Directed Writing and Composition

Unlock the Secrets to High-Scoring Descriptive Essays: A Comprehensive Guide.


A:”I am blind. How would you describe this owl?”

B:”Er, it’s a bird.”

A:”Okay, what does the bird look like?”

B:”It’s very beautiful.”

A:”…How exactly is it beautiful?!”

That’s essentially the conundrum that examiners face when they look at many descriptive writing essays written by students – the essays are often not detailed enough, they do not present sufficiently complex content, and they do not allow the person who is reading the essay to deeply and distinctly visualize the thing that the writer is trying to describe.

Well, this is what we’re going to address today!

IGCSE First Language English (0500) students often find descriptive writing for Descriptive Compositions to be a challenging yet rewarding aspect of the curriculum, specifically in Section B: Composition of Paper 2 of the IGCSE First Language English exam.

The thing is, crafting vivid and engaging descriptions requires a unique set of skills – it requires you to see details in the things that you look at, to be able to craft word pictures for people with great facility… And… You guessed it, it requires a deep understanding of the mark schemes!

In this blog post, we’ll share essential tips and strategies to help you excel in descriptive writing, ensuring that your essays align with the marking criteria and at the end of the day, contribute to your long-term development as a writer.

We will once again be examining the Cambridge sample mark scheme provided for Paper 2 on the Cambridge International website, focusing specifically on the criteria for Descriptive Writing, referencing Table A, Composition: Content and structure, and Table B, Composition: Style and accuracy as we think about what it means to write well according to the overlords of the IGCSE!

For each piece of advice, we will provide a justification that correlates with the band descriptors used to assign marks to your descriptive essays, helping you understand how to elevate your writing and achieve the highest possible marks through consistent practice, reading, and improvement.

Let’s get started!

  1. Create a Vivid and Convincing Picture:

A high-scoring descriptive essay presents a series of well-defined and developed ideas and images that create a convincing overall picture. Use sensory details, metaphors, similes, and precise vocabulary to paint a vivid picture of the scene, object, or person you are describing.

Another way to say this is also that you must learn to see a vivid and convincing picture. This is not a one-day process or something that you can achieve just by sitting down and thinking about things – rather, you must take the time to actually immerse yourself in the world around you and to ask yourself: What can I see in a flower? What can I see in a bird, a building, a tree? If you can only see that these things are merely the words that they code, then you may be missing a good part of narrative writing – for these things are exactly what you are being asked to look at, and then to describe.

These are two different skills:

You must first see an imagined reality that is convincing, beautiful, and consistent, then you must learn to communicate it. These are two separate skills, but they are both important.
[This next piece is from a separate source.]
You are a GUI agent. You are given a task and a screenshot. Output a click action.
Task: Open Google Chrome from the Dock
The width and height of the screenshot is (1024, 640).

Justification: According to the mark scheme, a top-scoring essay (14-16 marks) must have “content [that] is complex, engaging, and effective.” Creating a vivid and convincing picture fulfills these criteria by immersing readers in the world you have described and evoking strong emotional responses.

What this means in many cases is that you must go into detail.
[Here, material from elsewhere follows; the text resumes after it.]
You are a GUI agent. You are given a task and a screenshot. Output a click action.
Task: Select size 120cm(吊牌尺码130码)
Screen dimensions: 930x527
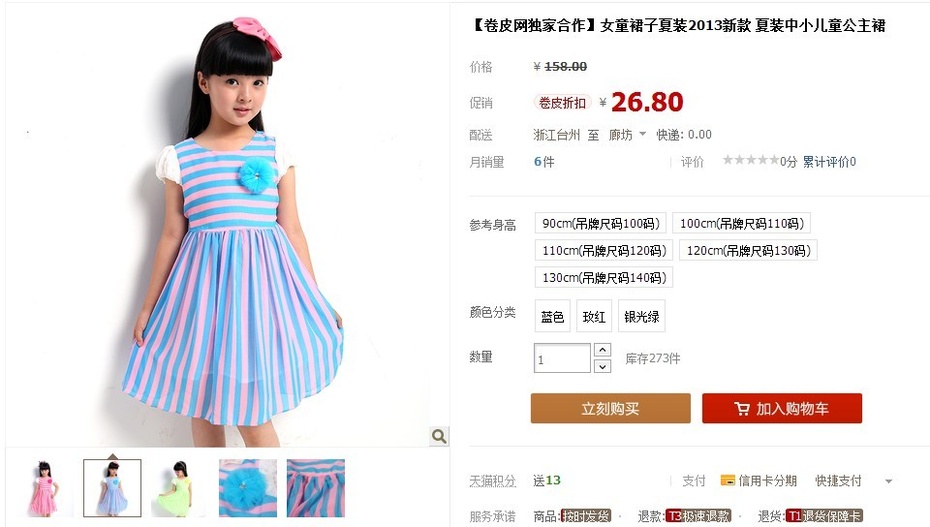pyautogui.click(x=748, y=250)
For example, let’s suppose that you are describing a river as it flows down a mountain.

Do you simply describe the direction of the water, as in “the water flowed down the mountain, wetting the rocks as it moved swiftly downwards, pushing the grass aside as it coursed through towards the forests below”? Nope. You talk about its “sinuous reflectivity”, describe how it “almost seemed as if it was alive”, and you even move beyond that to talk about how the water “splashed about the rocks playfully”.
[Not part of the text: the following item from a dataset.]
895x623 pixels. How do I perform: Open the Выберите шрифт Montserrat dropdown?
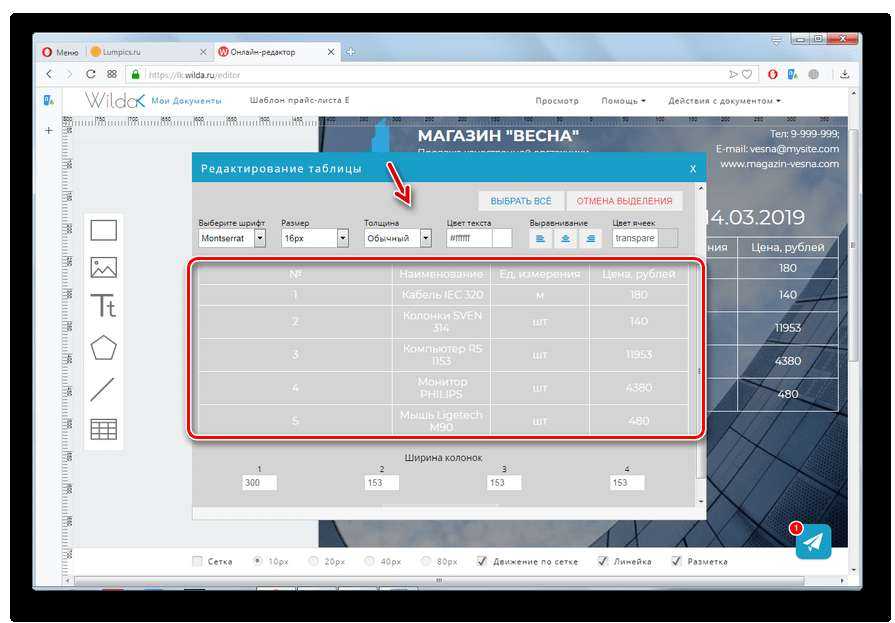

No sorry, that will not cut it.

To get a 6, you need to say something more along the lines of:

“A torrential cascade of crystal-clear water surged down the steep mountainside, its forceful currents carving intricate patterns in the rock face. As it rushed downward, the river’s glistening tendrils playfully danced around boulders and twisted through vibrant green grasses, leaving a mesmerizing trail of glistening droplets in its wake. As it approached the edge of the dense, verdant forest below, the water’s relentless momentum carried it through the shadows of the towering trees, their leaves shimmering as they swayed to the rhythm of the river’s eternal song.”

Why? Because it’s complex, engaging, effective. It allows you to immediately visualize the river as it flows down the mountain in a way that is unmistakable and truly vivid – It develops multiple different sentences in ways that allow the viewer to immerse themselves in the painting of words that’s been created – it creates something that’s distinct, absolutely clear to the memory, and that creates a strong impact in the reader.